DALLAS — With investors seeking opportunities to lock in higher yields amid the current market turmoil, a few Texas school districts will try once again this week to get their deals done.

The Houston Independent School District late last week was monitoring the market after postponing the sales of the first tranche of debt from an $805 million authorization passed in November by voters. Officials plan to wait until the market improves before selling the debt.

Earlier this month, the Texas attorney general’s office ruled the November authorization valid, freeing HISD to proceed with the first sale, which had been held up by lawsuits claiming the bond package doesn’t address critical needs in some of the district’s predominately black neighborhoods.

Northeast of downtown Houston, the Humble Independent School District plans to offer $96.7 million of school building and refunding bonds in the fifth phase of a $342 million bond package approved in November 2005. About $15 million to $20 million of the negotiated sale will be refunding bonds, and the district expects savings of at least 4%.

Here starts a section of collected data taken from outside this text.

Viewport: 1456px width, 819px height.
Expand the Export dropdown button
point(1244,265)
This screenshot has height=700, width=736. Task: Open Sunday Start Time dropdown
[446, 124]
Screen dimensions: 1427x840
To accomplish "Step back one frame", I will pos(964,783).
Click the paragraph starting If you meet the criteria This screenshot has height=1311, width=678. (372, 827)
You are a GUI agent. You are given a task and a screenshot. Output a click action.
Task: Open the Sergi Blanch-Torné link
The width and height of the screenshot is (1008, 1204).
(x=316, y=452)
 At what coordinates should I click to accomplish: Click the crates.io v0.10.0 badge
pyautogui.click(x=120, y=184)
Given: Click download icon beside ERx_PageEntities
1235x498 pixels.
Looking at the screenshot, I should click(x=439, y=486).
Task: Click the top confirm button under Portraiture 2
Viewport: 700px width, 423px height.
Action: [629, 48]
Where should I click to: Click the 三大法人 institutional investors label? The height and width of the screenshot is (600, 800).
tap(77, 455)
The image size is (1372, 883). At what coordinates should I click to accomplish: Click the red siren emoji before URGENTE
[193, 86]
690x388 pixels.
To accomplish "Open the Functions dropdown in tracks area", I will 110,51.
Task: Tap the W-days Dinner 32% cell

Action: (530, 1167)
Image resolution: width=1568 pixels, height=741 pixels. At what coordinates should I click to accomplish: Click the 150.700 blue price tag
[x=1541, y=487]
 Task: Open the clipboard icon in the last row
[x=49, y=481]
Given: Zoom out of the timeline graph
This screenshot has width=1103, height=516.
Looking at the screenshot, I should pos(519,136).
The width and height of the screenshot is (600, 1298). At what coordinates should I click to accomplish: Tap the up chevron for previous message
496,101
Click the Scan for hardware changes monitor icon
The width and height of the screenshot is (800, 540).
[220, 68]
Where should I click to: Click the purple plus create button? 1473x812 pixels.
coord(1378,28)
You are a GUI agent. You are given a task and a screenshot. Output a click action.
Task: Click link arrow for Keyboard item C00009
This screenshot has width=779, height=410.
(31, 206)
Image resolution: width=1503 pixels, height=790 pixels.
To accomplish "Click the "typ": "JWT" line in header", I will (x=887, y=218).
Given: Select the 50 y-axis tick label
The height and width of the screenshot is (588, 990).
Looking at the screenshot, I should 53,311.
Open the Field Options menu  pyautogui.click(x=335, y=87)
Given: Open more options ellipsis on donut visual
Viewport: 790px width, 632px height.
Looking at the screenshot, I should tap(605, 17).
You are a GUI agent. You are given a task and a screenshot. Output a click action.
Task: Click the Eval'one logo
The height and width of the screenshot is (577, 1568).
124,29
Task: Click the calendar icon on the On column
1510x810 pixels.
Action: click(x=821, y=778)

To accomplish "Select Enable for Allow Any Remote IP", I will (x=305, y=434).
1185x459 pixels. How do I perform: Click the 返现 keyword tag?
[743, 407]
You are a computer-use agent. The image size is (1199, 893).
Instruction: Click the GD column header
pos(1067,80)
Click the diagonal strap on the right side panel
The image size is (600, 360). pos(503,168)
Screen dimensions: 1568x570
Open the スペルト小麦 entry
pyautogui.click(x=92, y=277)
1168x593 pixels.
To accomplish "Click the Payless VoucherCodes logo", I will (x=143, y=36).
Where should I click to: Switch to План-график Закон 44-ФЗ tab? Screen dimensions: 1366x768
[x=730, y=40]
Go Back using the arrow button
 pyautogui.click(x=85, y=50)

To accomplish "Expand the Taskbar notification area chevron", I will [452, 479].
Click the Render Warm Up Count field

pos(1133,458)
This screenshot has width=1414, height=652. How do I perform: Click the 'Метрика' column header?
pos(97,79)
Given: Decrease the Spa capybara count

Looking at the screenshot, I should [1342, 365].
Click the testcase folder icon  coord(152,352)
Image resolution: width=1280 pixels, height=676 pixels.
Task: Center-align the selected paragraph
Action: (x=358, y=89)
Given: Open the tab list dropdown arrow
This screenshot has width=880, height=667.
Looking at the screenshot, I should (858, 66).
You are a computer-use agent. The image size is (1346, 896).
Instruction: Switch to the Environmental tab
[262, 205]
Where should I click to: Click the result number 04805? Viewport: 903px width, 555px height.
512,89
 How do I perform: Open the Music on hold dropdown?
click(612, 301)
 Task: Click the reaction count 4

Morgan Keegan & Co. is lead manager for the negotiated sale, and First Southwest Co. is the financial adviser to the district. Vinson & Elkins LLP serves as bond counsel.

The district plans to issue the sixth and final phase of the 2005 authorization sometime next winter, and voters will decide on another $244.9 million bond package in May. Although the suburban district may need twice that amount to keep pace with annual enrollment gains of nearly 2,000 students, a nearly 50-year-old district policy limits debt to 7% of the taxable assessed value and that capped the May bond package at $245 million.

In North Texas, the Celina Independent School District will try to price just under $10 million of general obligation bonds for the second week in a row.

RBC Capital Markets is the lead manager for the negotiated issue by the district about 45 miles north of Dallas. The school district serves 1,700 students in four schools. Moody’s Investors Service assigned its A3 rating to the sale

Rapidly growing Frisco Independent School District plans to bring $90 million of unlimited-tax school building bonds to the competitive market Thursday.

This is the first issue from a $798 million bond package passed by voters in November 2006. At that time, the bond referendum was the third-largest ever passed for a school district in Texas, and the largest ever by a suburban district. A few ISDs had larger bond packages approved last November, including the $805 million in the HISD and $807 million in the Cypress-Fairbanks ISD.

Southwest Securities Inc. is the financial adviser to the Frisco district, which is about 25 miles north of downtown Dallas. McCall Parkhurst & Horton is bond counsel.

In early September, the district competitively sold $100 million of similar debt. Yields ranged from 3.6% with a 5.25% coupon in 2009 to 4.7% with a 5% coupon in 2036. Some of the bonds weren’t reoffered.

Frisco ISD’s building schedule calls for 19 new campuses, including 10 elementary schools, six middle schools and three high schools, to accommodate a student population that’s expected to triple in the next decade to close to 60,000. Officials anticipate 5,000 children enrolling each of the next two school years, pushing the student population to roughly 37,500.

Frisco’s 2008 population of about 101,500 is up 41% since 2004 and more than triple the 2000 Census figure of 33,714. The taxable assessed valuation within the school district has climbed to $14.92 billion for fiscal 2007 from about $2.62 billion at the start of the decade.

Fitch Ratings assigned an A rating to the sale and affirmed the rating on roughly $903 million of debt outstanding. Moody’s Investors Service rates Frisco ISD at A1.

When they eventually price, the bond sales by Texas school districts will come market with the triple-A enhancement provided by the state’s Permanent School Fund.

Elsewhere, the Matagorda County Navigation District expects to price $120.3 million of pollution-control revenue bonds at some point this week through a negotiated sale led by Morgan Stanley. The bonds have a three-year put option, and the district is working as a conduit issuer on behalf of American Electric Power.

Additional information about the sale wasn’t immediately available.

Back in North Texas, Denton County plans to price a two-tranche issue this week worth $23.9 million. The growing county will offer $15.4 million of permanent improvement bonds and $8.5 million of tax anticipation notes. Southwest Securities is the financial adviser.

Moody’s assigned its Aa1 rating to the sale and affirmed the rating on the county’s parity general obligation debt. Analysts said the rating reflects the county’s “sizeable and growing tax base, which is accompanied by the continuation of a significant influx of population that has bolstered the socio-economic profile of the county.”

Standard & Poor’s assigned a AA-plus rating to the issue.